A par disso, a MainSide, empresa que explora a Pensão Amor (e, em Alcântara, a Lx Factory), abriu há uma semana o restaurante Casa de Pasto, com carta assinada pelo chef Diogo Noronha, que saiu em Setembro do Pedro e o Lobo. José Carvalho, administrador da MainSide, explica que a Casa de Pasto, situada no primeiro andar do n.º 20 da Rua de São Paulo, é “uma recriação de um tipo de restauração que havia em Lisboa”. “O restaurante resguardado da rua, mas com um ambiente mais familiar. Uma espécie de sala de jantar fora de casa”.

Com este restaurante, a MainSide reforça a sua aposta no_Cais do Sodré, até porque considera o bairro a sua “casa”. “Sempre acreditámos muito nesta zona e a própria situação de abandono e má reputação em que ela ficou durante tantos anos resguardou-a. Há aqui um potencial incrível e a nós interessa-nos projectos com conteúdo e conceito”. E a aposta vai continuar para 2014. Nos dois últimos andares do prédio da Pensão Amor -– que além do bar tem outros dois pisos ocupados com escritórios de pequenas empresas – vai nascer, “entre o Verão e o Inverno”, um museu erótico, com o coleccionador Paulo Moura, de Coimbra, a ceder o seu acervo para exposição.

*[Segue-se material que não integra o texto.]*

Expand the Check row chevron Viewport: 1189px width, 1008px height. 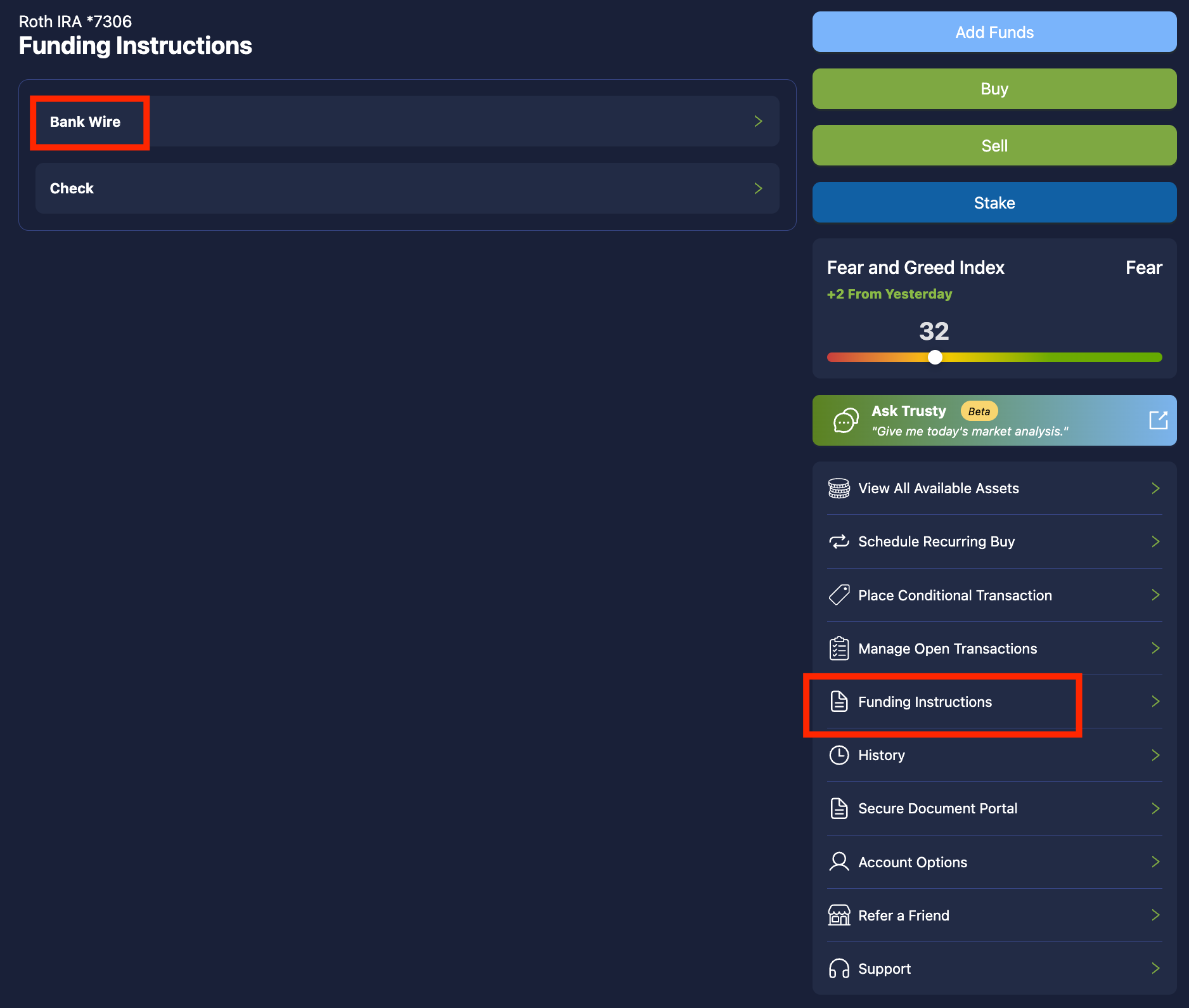point(758,188)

No próximo ano, a revista Time Out também se muda definitivamente para o Mercado da Ribeira, promovendo uma série de actividades. Actualmente em obras, o objectivo é inaugurar “no final do primeiro semestre”, se possível coincidindo com as festas da cidade. De acordo com João Cepeda, director da revista, além da actual actividade tradicional do mercado, vai ser “criado uma sala de espectáculos, um espaço para feiras e mercados, outro de informação turística e uma forte componente gastronómica, com mini-restauração”. Tudo num conceito associado aos conteúdos da própria Time Out e que vai contribuir para um Cais do Sodré mais dinâmico e interessante.